Five UK firms have been slapped with a combined £35m ($47m) fine from the competition watchdog for illegally driving up the price of an anti-nausea drug used by the NHS.
The Competitions and Markets Authority (CMA) said the price the NHS paid for prochlorperazine surged from £6.49 to £51.68 per pack of 50 tablets between 2013 and 2017.
Prochlorperazine is used to treat nausea, dizziness and migraines,
The price rise for the drug represented an increase of 700%.
Annual costs for the drug soared from around £2.7m to about £7.5m, even though the number of packs dispensed fell.
The CMA said Alliance Pharmaceuticals, Lexon, Medreich and the former and current owners of Focus broke the law by striking an illegal arrangement to limit supply of the tablets. Focus is now owned by Advanz, and was previously owned by the private equity firm Cinven.
Under the arrangement, Alliance Pharmaceuticals appointed Focus as its distributor, and Lexon and Medreich were paid a share of the profits that Focus earned by selling Alliance’s product. In return, Lexon and Medreich agreed not to compete in the supply of these prochlorperazine tablets in the UK.
Before entering into this arrangement, Lexon and Medreich had been taking steps to launch their jointly-developed version of prochlorperazine.
The fines were the result of an investigation into the conduct of several pharmaceutical firms.
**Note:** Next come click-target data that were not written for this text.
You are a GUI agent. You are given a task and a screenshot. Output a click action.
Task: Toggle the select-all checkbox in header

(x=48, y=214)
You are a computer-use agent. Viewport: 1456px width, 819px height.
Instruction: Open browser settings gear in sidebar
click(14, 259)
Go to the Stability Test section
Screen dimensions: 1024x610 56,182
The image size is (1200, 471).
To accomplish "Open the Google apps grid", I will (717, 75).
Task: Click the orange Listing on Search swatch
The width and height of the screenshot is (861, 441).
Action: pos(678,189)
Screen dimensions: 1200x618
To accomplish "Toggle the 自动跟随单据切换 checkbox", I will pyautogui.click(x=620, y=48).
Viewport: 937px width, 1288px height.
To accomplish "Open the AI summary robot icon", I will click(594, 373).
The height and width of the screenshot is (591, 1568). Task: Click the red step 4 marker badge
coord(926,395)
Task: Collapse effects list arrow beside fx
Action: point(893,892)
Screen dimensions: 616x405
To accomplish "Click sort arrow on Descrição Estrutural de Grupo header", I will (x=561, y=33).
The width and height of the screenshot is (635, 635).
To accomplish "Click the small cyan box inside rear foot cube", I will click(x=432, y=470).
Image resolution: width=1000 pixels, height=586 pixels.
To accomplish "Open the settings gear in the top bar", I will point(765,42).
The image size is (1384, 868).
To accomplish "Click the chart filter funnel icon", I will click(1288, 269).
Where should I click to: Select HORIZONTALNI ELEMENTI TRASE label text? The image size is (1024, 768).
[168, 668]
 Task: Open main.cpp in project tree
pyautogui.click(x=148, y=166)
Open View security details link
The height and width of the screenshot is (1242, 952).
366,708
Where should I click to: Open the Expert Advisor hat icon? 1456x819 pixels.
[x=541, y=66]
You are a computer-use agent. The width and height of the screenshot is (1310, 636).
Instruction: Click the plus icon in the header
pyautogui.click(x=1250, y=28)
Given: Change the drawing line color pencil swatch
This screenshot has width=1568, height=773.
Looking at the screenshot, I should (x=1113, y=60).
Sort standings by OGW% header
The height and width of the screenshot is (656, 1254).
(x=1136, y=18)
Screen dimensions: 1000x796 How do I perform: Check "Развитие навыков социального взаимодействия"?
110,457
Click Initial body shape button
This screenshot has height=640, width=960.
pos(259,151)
This includes a £7.9m fine for Alliance Pharmaceuticals; a £7.3m fine for Lexon; a £4.6m fine for Medreich; and a fine for Focus of £15.5m, apportioned between Advanz and Cinven.
Medreich’s fine would have been higher, but was reduced by 40% as a result of Medreich being granted leniency in return for admitting its involvement in the infringement and cooperating with the CMA’s investigation, the CMA said.
“The size of the fines reflects the seriousness of this breach. These firms conspired to stifle competition in the supply of this important medication, so that the NHS – the main buyer of the drugs – lost the opportunity for increased choice and lower prices,” Andrea Coscelli, chief executive of the CMA, said.
“While the arrangement was in place, the price increased significantly for a drug that people rely on to manage debilitating nausea, dizziness and migraines.”
It comes after the CMA recently fined pharmaceutical firms more than £260m for competition law breaches, and imposed over £100m of fines for charging unfair and excessive prices for a crucial thyroid drug.
Advanz, Cinven, and Lexon have all previously been issued fines in previous CMA pharmaceutical investigations. In the case of Advanz and Cinven, this is the first time that a company has been fined by the CMA in three separate investigations.